Perspective Review: Type 2 Diabetes and Readmission for Heart Failure.
Clin Med Insights Cardiol. 2018;12:1179546818779588
Authors: Thomas MC
Heart failure is a leading cause for hospitalisation and for readmission, especially in patients over the age of 65. Diabetes is an increasingly common companion to heart failure. The presence of diabetes and its associated comorbidity increases the risk of adverse outcomes and premature mortality in patients with heart failure. In particular, patients with diabetes are more likely to be readmitted to hospital soon after discharge. This may partly reflect the greater severity of heart disease in these patients. In addition, agents that reduce the chances of readmission such as β-blockers, renin-angiotensin-aldosterone system blockers, and mineralocorticoid receptor antagonists are underutilised because of the perceived increased risks of adverse drug reactions and other limitations. In some cases, readmission to hospital is precipitated by acute decompensation of heart failure (re-exacerbation) leading to pulmonary congestion and/or refractory oedema. However, it appears that for most of the patients admitted and then discharged with a primary diagnosis of heart failure, most readmissions are not due to heart failure, but rather due to comorbidity including arrhythmia, infection, adverse drug reactions, and renal impairment/reduced hydration.

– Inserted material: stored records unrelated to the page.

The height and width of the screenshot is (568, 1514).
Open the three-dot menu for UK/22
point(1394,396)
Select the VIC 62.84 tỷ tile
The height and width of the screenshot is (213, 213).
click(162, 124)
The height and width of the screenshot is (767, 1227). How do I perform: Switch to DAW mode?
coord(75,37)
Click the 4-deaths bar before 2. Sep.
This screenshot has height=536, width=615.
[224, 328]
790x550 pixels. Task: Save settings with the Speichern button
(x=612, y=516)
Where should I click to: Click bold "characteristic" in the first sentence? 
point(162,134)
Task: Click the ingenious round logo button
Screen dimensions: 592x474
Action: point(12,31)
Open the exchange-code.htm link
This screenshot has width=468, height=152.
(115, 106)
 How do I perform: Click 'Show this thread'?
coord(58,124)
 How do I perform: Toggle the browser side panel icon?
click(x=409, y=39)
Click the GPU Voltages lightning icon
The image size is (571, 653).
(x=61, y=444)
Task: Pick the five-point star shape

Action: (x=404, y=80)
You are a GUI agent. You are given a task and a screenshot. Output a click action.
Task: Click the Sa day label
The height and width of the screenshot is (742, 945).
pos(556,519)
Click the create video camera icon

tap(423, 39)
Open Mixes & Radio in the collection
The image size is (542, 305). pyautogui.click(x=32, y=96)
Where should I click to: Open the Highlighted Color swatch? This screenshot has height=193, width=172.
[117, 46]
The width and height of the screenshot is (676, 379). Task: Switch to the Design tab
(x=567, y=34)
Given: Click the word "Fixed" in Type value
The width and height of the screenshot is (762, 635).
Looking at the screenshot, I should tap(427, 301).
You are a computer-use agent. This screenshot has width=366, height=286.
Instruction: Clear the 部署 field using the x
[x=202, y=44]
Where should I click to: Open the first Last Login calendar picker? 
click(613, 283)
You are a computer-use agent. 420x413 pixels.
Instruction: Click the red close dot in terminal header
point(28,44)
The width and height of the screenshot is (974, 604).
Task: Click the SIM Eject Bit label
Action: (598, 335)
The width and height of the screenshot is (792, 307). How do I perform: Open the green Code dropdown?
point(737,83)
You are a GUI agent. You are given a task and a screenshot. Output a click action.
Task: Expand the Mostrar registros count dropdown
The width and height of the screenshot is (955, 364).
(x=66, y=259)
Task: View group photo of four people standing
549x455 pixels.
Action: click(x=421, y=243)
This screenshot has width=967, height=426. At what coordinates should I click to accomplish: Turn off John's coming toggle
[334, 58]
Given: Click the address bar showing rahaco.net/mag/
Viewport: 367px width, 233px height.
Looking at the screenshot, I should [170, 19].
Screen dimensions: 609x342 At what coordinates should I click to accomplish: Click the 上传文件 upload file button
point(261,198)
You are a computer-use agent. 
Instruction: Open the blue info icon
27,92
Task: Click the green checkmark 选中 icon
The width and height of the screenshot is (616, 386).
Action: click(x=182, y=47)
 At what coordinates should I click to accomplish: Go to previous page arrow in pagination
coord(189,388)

All of these are more common in patients who also have diabetes, and all may be partly preventable. The many different reasons for readmission underline the critical value of multidisciplinary comprehensive care in patients admitted with heart failure, especially those with diabetes. A number of new strategies are also being developed to address this area of need, including the use of SGLT2 inhibitors, novel nonsteroidal mineralocorticoid antagonists, and neprilysin inhibitors.